Wickremesinghe will present an interim budget within six weeks that will slash government expenditure ‘to the bone’.

Sri Lanka’s Prime Minister Ranil Wickremesinghe will take charge as finance minister as well, the president’s office has announced, and will lead talks with the International Monetary Fund (IMF) as the crisis-hit nation seeks a bailout.

“Prime Minister Ranil Wickremesinghe was sworn in as finance, economic stabilisation and national policies minister before President Gotabaya Rajapaksa this morning,” a statement from the president’s office said on Wednesday.

In an interview with Reuters on Tuesday, Wickremesinghe laid out his immediate plans for the economy, including presenting an interim budget within six weeks that will slash government expenditure “to the bone” and re-route funds into a two-year relief programme.

On Tuesday, the World Bank said it is not planning to provide any new financing to Sri Lanka until an adequate economic policy framework has been put in place.

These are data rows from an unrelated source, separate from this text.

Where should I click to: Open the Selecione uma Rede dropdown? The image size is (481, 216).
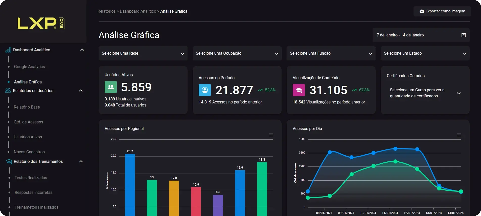(143, 53)
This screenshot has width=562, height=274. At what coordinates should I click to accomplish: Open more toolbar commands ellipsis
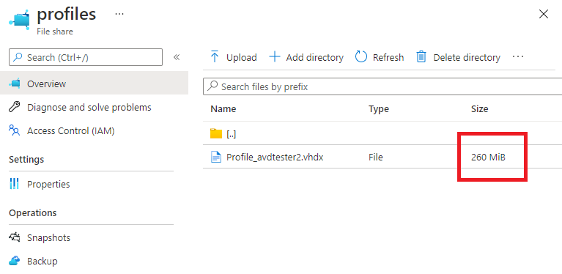click(518, 56)
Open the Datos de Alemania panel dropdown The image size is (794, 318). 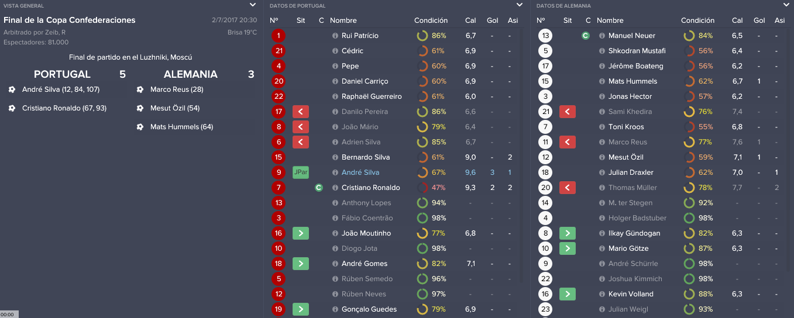click(x=786, y=5)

Wickremesinghe told Reuters he hoped for a “sustainable loan package” from the IMF while undertaking structural reforms that would draw new investments into the country.

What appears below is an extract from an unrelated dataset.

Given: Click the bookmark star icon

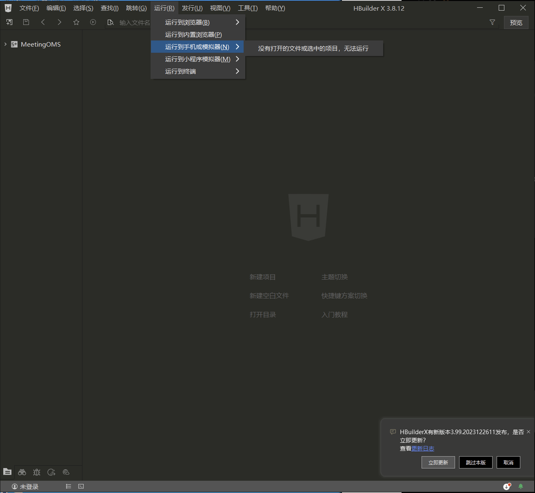Looking at the screenshot, I should coord(76,22).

Initial discussions with the IMF ended on Tuesday. Earlier this week, IMF Managing Director Kristalina Georgieva said the lender was “working relentlessly” at a technical level on Sri Lanka.

Sri Lanka has also been officially declared in default by ratings agencies after the non-payment of coupons on two of its sovereign bonds. It has hired heavyweight financial and legal advisers Lazard and Clifford Chance as it prepares for the difficult task of renegotiating its $12bn in overseas debt.

The island nation of 22 million people is reeling under its worst economic crisis since independence in 1948, with a severe shortage of foreign exchange severely curtailing imports, including essentials such as fuel and medicines.

The turmoil comes from the confluence of the COVID-19 pandemic ravaging the country’s lucrative tourism industry and foreign workers’ remittances, ill-timed tax cuts by Rajapaksa draining government coffers, and rising oil prices.